“Loeb” is a reference to Leopold & Loeb, two students at the University of Chicago, who committed a notorious murder in 1924, killing a 14-yr old kid just to commit a perfect crime and thereby prove the superiority of their criminal skills. Their crime wasn’t so perfect, turns out, and they were imprisoned for life until Loeb was murdered in prison in 1936. The poem comes from a moment when B. was still in the hospital, and feeling a bit paranoid. It describes an incident with a police officer in an elevator pretty much how it happened, although I suspect he didn’t say anything to the cop about eating his brains.

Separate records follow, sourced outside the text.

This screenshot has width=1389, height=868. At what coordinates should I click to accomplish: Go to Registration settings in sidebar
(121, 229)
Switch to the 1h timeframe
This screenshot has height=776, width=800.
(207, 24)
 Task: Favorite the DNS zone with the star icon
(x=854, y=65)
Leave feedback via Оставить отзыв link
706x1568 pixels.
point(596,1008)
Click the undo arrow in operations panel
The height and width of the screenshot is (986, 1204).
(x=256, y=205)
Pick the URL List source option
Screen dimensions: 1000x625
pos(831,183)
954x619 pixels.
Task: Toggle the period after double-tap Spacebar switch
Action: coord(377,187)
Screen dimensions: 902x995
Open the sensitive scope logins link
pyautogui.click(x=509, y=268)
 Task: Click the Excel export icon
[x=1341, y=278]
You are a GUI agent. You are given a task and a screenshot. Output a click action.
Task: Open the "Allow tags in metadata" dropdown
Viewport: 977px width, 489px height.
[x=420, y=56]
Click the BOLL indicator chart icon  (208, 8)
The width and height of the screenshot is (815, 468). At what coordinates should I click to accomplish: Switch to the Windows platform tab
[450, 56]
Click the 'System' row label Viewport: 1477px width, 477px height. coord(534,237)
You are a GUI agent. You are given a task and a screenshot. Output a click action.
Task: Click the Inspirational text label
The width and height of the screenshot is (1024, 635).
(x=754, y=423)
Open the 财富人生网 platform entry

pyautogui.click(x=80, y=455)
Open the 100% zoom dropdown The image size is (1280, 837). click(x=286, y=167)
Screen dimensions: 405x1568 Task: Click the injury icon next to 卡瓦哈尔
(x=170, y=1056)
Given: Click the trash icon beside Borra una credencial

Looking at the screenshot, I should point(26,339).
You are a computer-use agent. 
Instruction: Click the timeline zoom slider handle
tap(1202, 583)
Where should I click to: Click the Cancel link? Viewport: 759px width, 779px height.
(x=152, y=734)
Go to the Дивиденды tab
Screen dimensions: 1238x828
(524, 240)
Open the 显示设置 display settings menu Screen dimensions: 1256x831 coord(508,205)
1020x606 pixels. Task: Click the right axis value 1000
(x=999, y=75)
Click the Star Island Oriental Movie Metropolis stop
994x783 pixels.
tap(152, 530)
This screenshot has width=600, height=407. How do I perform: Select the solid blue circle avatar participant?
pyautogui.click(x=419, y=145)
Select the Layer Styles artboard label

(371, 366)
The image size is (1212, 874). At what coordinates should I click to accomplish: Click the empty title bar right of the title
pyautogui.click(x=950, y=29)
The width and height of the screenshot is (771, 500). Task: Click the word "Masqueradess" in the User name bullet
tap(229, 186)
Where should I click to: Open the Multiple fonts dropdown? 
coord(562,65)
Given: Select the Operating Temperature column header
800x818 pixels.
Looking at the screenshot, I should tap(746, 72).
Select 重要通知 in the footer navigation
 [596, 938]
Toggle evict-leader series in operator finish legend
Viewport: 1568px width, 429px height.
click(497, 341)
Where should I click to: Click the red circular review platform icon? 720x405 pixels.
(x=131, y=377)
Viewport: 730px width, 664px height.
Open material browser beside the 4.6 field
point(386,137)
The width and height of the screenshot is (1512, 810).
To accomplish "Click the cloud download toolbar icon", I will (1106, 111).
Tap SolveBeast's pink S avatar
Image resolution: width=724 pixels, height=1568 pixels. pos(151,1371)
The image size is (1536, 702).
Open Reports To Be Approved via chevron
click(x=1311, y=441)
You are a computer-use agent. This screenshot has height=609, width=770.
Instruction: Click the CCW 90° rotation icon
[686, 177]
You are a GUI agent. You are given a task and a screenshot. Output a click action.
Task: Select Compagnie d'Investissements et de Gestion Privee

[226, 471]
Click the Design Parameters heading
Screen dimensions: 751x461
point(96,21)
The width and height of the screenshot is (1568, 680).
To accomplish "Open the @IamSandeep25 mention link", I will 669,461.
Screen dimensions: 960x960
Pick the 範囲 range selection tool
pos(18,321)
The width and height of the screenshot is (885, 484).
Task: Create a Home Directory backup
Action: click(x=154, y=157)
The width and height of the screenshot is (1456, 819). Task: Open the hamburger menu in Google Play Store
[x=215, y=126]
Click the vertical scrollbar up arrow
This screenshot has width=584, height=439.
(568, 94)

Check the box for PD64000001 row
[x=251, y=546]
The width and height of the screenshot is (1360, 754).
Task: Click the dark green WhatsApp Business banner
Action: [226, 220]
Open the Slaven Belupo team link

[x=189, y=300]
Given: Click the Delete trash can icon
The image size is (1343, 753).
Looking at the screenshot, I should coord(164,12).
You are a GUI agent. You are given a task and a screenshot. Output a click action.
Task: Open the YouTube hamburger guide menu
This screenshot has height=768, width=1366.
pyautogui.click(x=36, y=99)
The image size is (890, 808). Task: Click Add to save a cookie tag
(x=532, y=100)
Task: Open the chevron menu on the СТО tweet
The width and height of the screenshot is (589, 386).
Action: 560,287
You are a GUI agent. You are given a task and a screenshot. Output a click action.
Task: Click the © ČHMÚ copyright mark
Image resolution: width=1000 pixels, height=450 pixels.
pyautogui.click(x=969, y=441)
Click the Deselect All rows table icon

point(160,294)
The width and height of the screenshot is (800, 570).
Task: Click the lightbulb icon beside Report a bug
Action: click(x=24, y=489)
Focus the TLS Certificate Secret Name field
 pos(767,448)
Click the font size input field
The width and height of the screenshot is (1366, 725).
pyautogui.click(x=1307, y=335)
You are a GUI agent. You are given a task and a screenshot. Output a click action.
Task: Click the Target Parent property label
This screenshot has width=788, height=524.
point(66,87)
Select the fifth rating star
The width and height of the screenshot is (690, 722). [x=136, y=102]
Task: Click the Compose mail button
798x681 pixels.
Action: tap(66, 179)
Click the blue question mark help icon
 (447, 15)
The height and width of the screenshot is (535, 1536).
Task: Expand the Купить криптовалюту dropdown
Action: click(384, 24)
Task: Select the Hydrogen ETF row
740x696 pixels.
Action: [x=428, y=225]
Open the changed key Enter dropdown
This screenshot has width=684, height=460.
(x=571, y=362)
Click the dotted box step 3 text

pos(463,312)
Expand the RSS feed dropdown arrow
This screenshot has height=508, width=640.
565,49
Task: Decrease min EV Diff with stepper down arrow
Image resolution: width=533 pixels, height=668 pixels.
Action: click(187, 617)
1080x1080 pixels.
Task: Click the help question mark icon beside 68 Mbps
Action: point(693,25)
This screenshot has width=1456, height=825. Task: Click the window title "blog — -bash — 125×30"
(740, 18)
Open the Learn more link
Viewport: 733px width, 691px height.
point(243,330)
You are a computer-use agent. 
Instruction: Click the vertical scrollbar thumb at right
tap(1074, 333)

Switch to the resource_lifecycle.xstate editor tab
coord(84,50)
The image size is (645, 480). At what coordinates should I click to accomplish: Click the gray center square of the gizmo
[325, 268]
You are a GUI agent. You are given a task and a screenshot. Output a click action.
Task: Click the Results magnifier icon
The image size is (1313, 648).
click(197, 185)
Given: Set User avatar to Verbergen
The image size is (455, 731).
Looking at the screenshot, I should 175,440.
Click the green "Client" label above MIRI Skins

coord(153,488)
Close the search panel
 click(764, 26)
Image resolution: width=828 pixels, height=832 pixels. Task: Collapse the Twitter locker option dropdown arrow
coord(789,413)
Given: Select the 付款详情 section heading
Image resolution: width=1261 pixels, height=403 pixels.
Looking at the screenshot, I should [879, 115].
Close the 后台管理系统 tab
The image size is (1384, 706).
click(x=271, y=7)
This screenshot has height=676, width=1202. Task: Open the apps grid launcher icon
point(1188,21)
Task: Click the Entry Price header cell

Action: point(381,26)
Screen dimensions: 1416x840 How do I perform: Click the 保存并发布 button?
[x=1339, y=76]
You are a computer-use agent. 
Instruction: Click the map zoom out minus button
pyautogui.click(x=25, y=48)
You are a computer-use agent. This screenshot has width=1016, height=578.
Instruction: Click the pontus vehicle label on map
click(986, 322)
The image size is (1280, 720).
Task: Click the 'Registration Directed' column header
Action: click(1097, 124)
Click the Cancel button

I wouldn’t have. Armed meatheads are like sleeping dogs. Let them be. I heard an interview with David Sedaris once, where he told about running into an airport security agent with a bad attitude, and Sedaris, who was writing a book of animal fables at the time, simply looked at him and thought, “I’m making you into a rabbit.” This is precisely why authoritarians don’t think much of artists—we do things like imagine eating their brains or turning them into rabbits. We throw snide at them and propose eating Irish children as a way to control the Irish population explosion, who starved while England thrived. We write stories where the pigs run the farm, but pretty soon you can’t tell the pigs apart from the evil humans. How about “Purity Of Essence”? Hah! Problem is, uniforms and guns are symbols of power, but power is generally more than symbolic. One story has Aesop telling his animal fables to the people at Delphi, who were so insulted that they forced him to jump off a cliff. For me, in about 3rd grade, I remember a filmstrip about Aesop, with a drawing of him being chained to a cart and ridden off to his execution. I guess that was a lesson about speaking truth to power—for eight year olds! The warning didn’t take with me. I am wary around the police, though. I’ve never had a problem, but I don’t them any grief. Mainly because I respect what they do.
But I saw a police officer with a high-and-tight haircut in a gas station last year, and I almost—almost—told him what I thought about that. It wasn’t supportive. But I held off. A high-and-tight is an inch or two wider than a Mohawk. It’s symbolically circling around to the same place—a Mohawk is a statement of implacable punkitude with kick-your-ass overtones, and high-and-tight means I’m fully prepared to Taser your ass into convulsions if you don’t show me proper deference. I’ll ask some basic questions later. Similar outcomes from opposite political motivations. Either way, I avoid it. I saw GIs loading onto landing craft for the D-Day invasion, everyone high-and-tight. Put me in that spot, and yep, I paint my face and sport the warrior’s haircut. That’s the only attitude to adopt. But that cop I saw in the gas station was a meathead with a badge, looking hard for some action. I sympathize with B. on this one.
Comedy and satire are powerful weapons though. Mel Brooks says his purpose in life is to point his finger at Hitler and laugh at him. John Stewart and Stephen Colbert are some of our most effective political commentators, and Lennie Bruce, George Carlin and Richard Pryor were some of the most devastating ever. So, eating the meathead’s brains? It’s ridiculous, but that’s the point. Now when I see a cop with a bad-message haircut, I can think of better ways of cutting him down to size than starting direct trouble. I wonder if he had his cotton tail amputated, or is it still there tucked away beneath his gun and his silvery, jingling handcuffs?